Entries taken from a collection:
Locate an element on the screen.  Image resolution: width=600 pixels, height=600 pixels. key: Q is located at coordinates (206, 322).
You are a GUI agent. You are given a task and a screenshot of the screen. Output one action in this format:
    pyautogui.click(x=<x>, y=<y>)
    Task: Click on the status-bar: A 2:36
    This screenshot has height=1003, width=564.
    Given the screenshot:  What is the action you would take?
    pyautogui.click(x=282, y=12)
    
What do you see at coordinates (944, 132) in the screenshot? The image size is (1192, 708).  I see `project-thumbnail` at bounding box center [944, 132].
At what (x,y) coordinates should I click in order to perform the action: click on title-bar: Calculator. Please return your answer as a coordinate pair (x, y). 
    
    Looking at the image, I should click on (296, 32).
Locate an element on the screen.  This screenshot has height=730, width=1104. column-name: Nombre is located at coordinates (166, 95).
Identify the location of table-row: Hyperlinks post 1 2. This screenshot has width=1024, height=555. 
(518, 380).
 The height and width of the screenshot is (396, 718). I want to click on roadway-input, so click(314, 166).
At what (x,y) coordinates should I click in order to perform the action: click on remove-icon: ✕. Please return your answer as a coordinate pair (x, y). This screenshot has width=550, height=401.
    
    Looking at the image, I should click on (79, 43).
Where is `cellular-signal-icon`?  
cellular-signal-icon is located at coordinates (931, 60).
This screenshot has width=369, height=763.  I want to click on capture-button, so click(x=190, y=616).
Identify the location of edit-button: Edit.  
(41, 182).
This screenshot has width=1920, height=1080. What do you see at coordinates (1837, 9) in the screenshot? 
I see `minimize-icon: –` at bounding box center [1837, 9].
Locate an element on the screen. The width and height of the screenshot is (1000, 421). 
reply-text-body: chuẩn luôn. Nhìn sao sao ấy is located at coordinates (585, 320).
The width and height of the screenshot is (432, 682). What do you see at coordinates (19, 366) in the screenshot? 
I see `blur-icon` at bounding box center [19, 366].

DIRECTIVE: Output the lines of the items above, from the line containing "Identify the location of table-row: Hyperlinks" through the end of the items, as a Markdown table with the columns "No." and "Line". Omit blank lines.

THE COMPLETED TASK:
| No. | Line |
|---|---|
| 1 | Identify the location of table-row: Hyperlinks post 1 2. This screenshot has width=1024, height=555.  |
| 2 | (518, 380). |
| 3 |  The height and width of the screenshot is (396, 718). I want to click on roadway-input, so click(314, 166). |
| 4 | At what (x,y) coordinates should I click in order to perform the action: click on remove-icon: ✕. Please return your answer as a coordinate pair (x, y). This screenshot has width=550, height=401. |
| 5 |     Looking at the image, I should click on (79, 43). |
| 6 | Where is `cellular-signal-icon`?   |
| 7 | cellular-signal-icon is located at coordinates (931, 60). |
| 8 | This screenshot has width=369, height=763.  I want to click on capture-button, so click(x=190, y=616). |
| 9 | Identify the location of edit-button: Edit.   |
| 10 | (41, 182). |
| 11 | This screenshot has width=1920, height=1080. What do you see at coordinates (1837, 9) in the screenshot?  |
| 12 | I see `minimize-icon: –` at bounding box center [1837, 9]. |
| 13 | Locate an element on the screen. The width and height of the screenshot is (1000, 421).  |
| 14 | reply-text-body: chuẩn luôn. Nhìn sao sao ấy is located at coordinates (585, 320). |
| 15 | The width and height of the screenshot is (432, 682). What do you see at coordinates (19, 366) in the screenshot?  |
| 16 | I see `blur-icon` at bounding box center [19, 366]. |